* Task requirements:
After locating "Close the Unsaved changes dialog", return its line and all lines that follow through the end of the listing below, exactly; leave out pictures.

* Supplied records:
--------

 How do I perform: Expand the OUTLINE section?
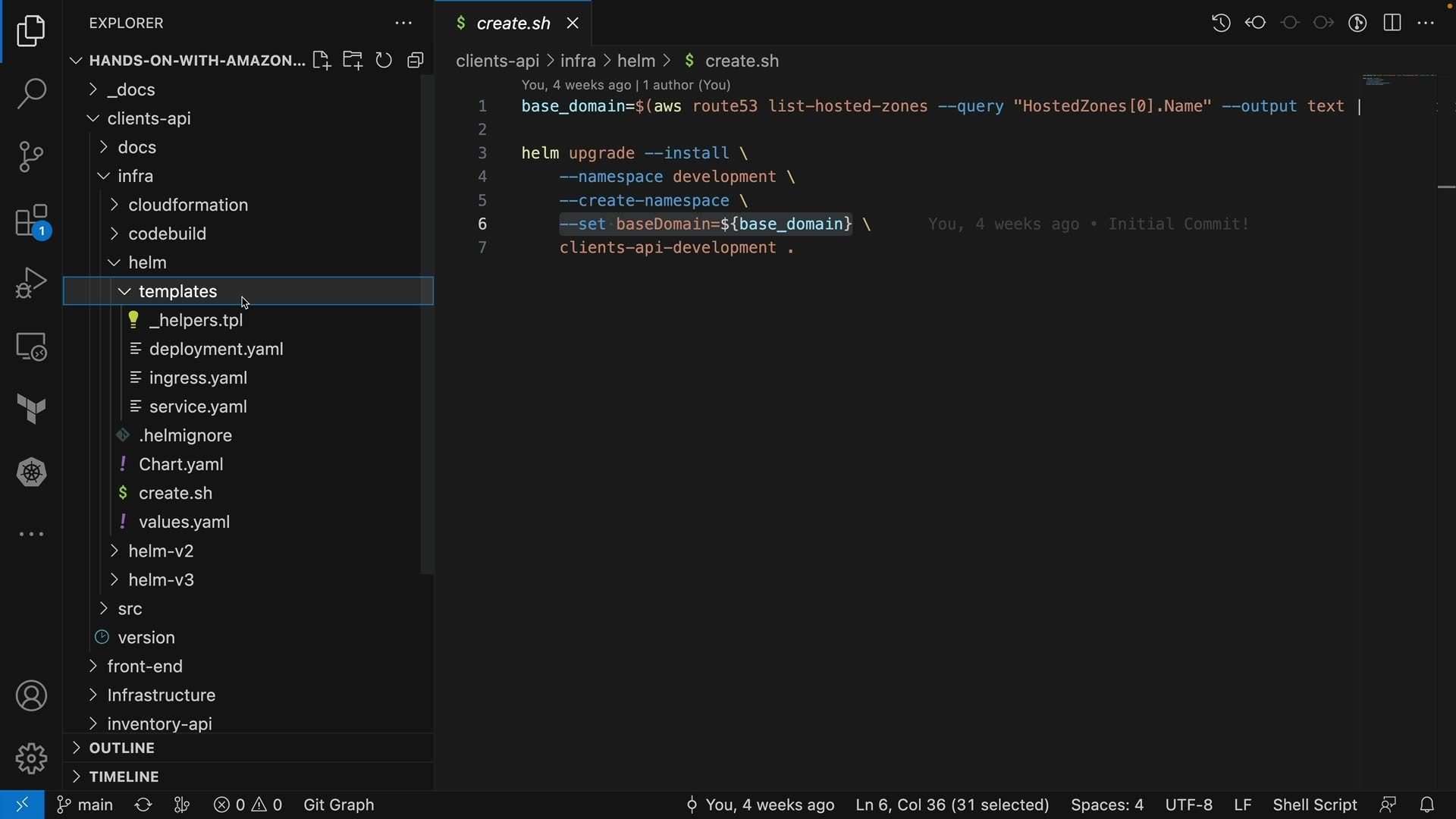coord(121,748)
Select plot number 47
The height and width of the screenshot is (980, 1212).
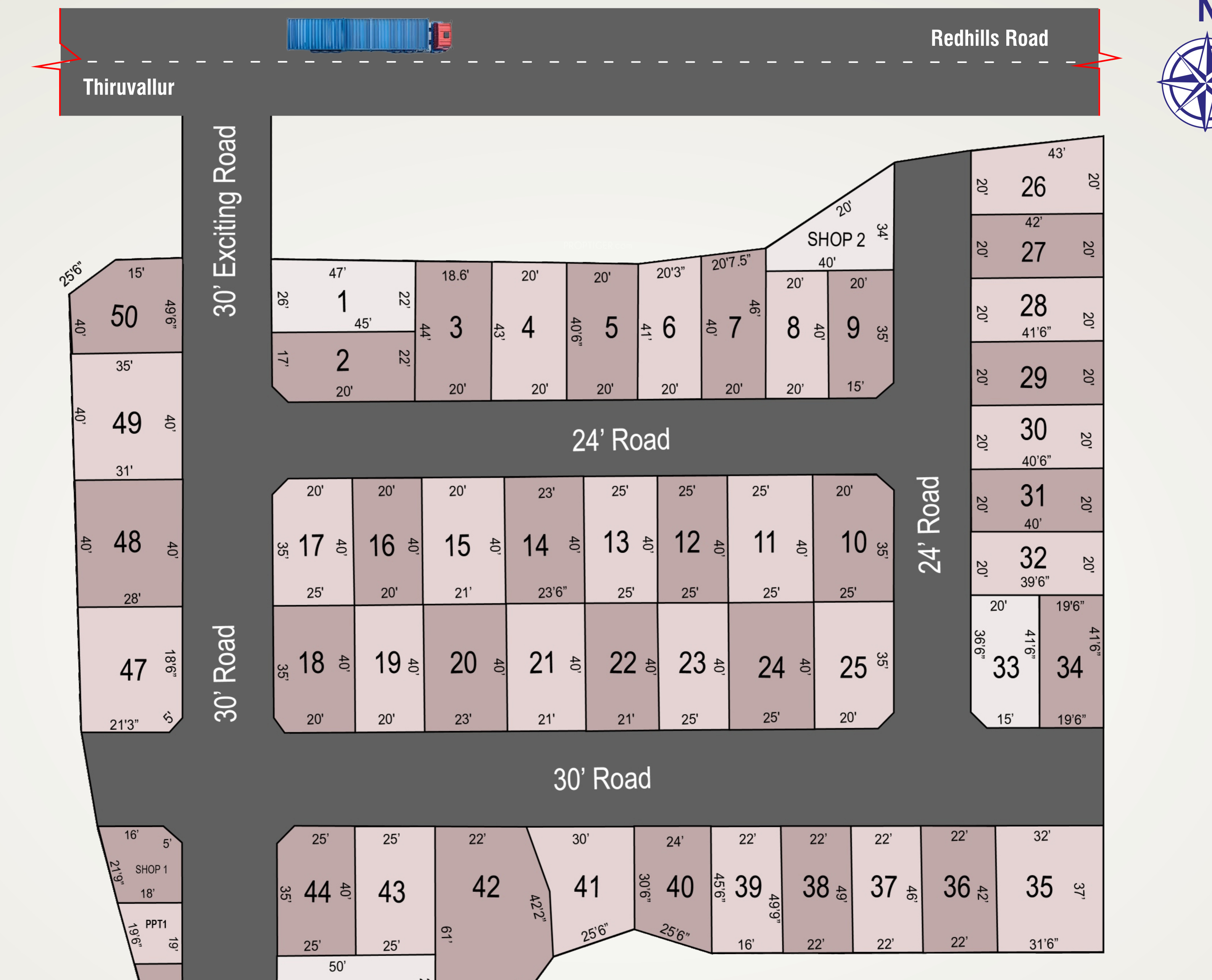coord(133,669)
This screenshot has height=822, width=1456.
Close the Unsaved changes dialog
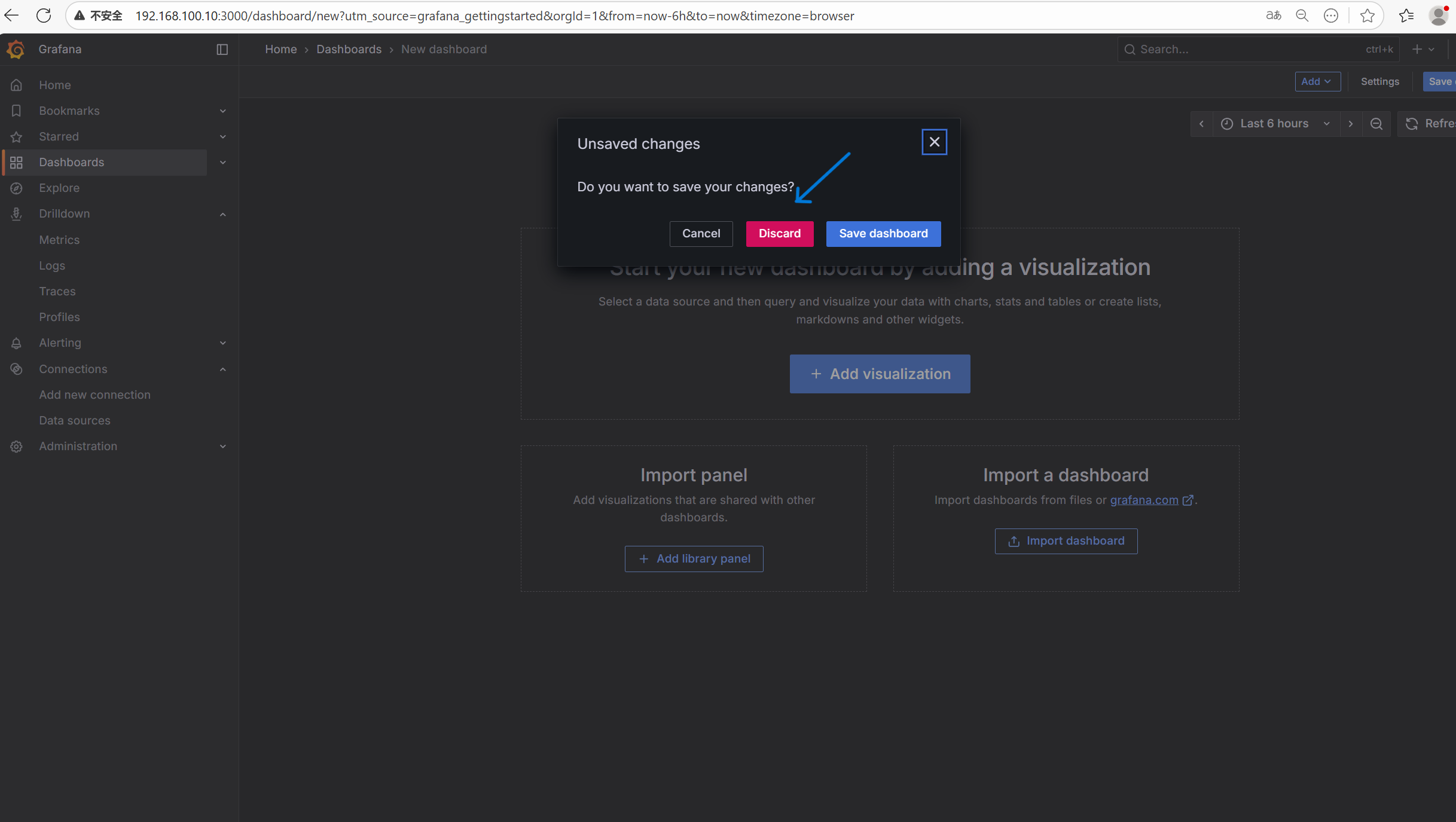934,142
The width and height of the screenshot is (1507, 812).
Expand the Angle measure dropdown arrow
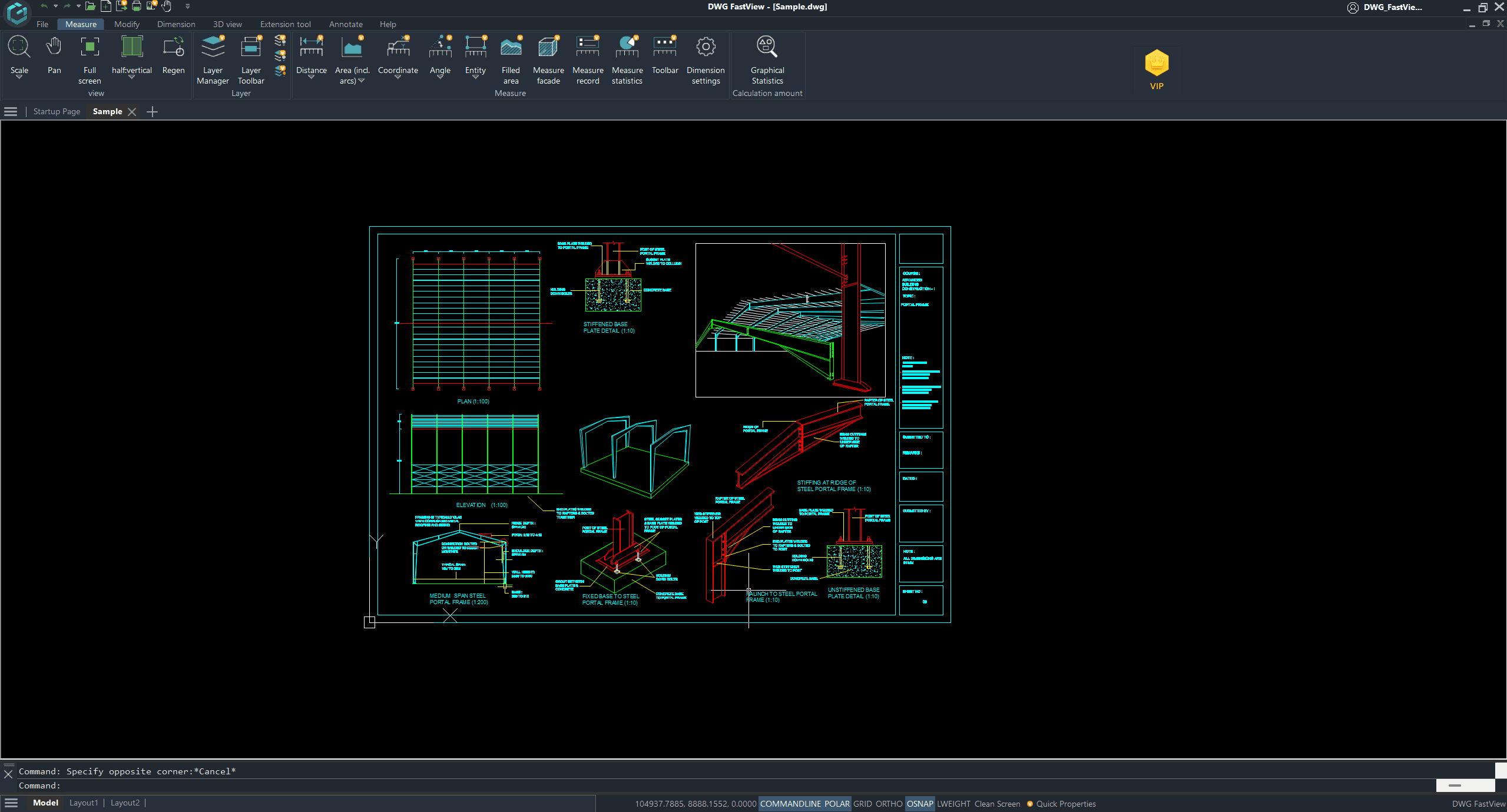[x=440, y=78]
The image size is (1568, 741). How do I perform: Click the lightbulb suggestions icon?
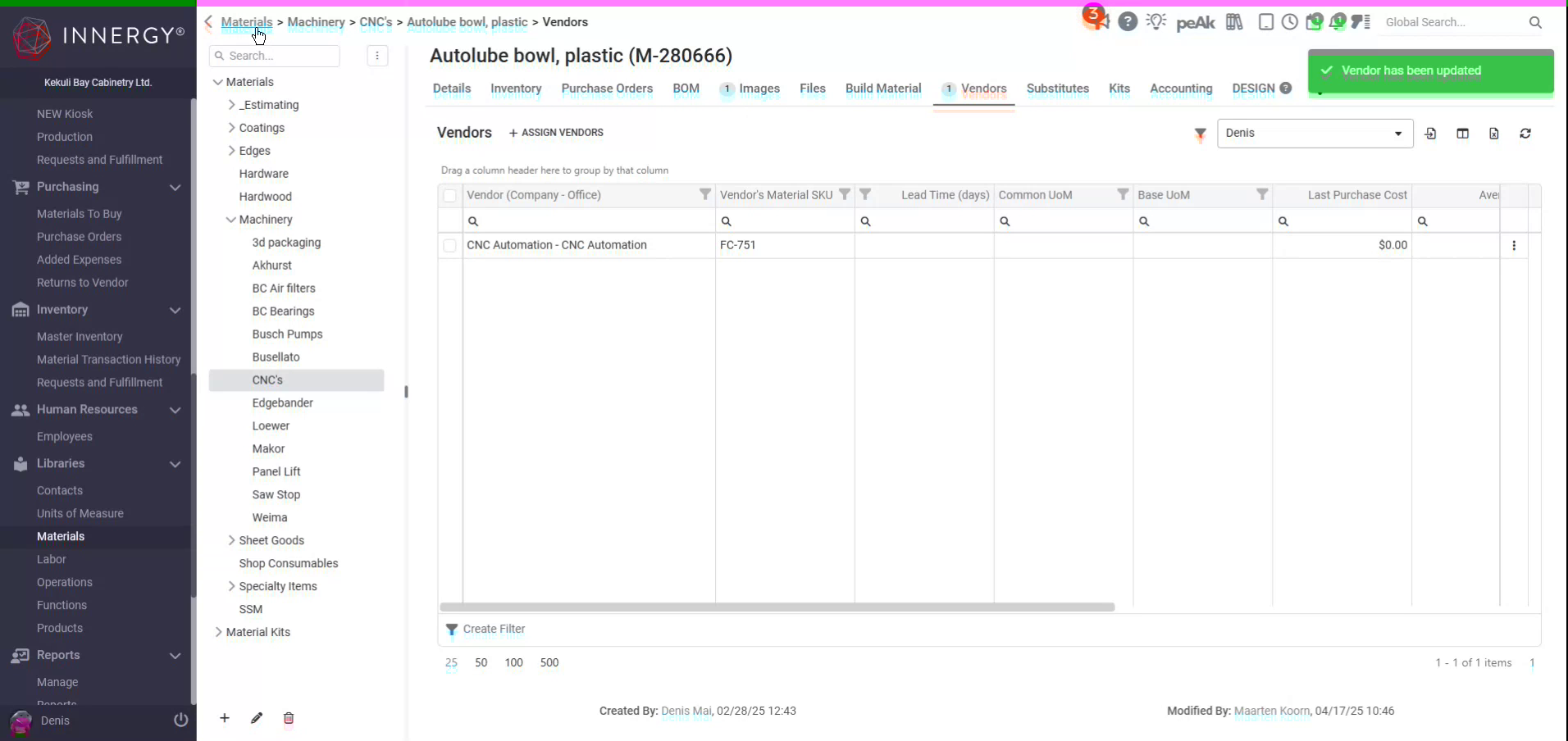tap(1156, 22)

--------

* Solution to this problem:
Close the Unsaved changes dialog
934,142
The width and height of the screenshot is (1507, 812).
Expand the Angle measure dropdown arrow
[x=440, y=78]
The image size is (1568, 741). How do I perform: Click the lightbulb suggestions icon?
tap(1156, 22)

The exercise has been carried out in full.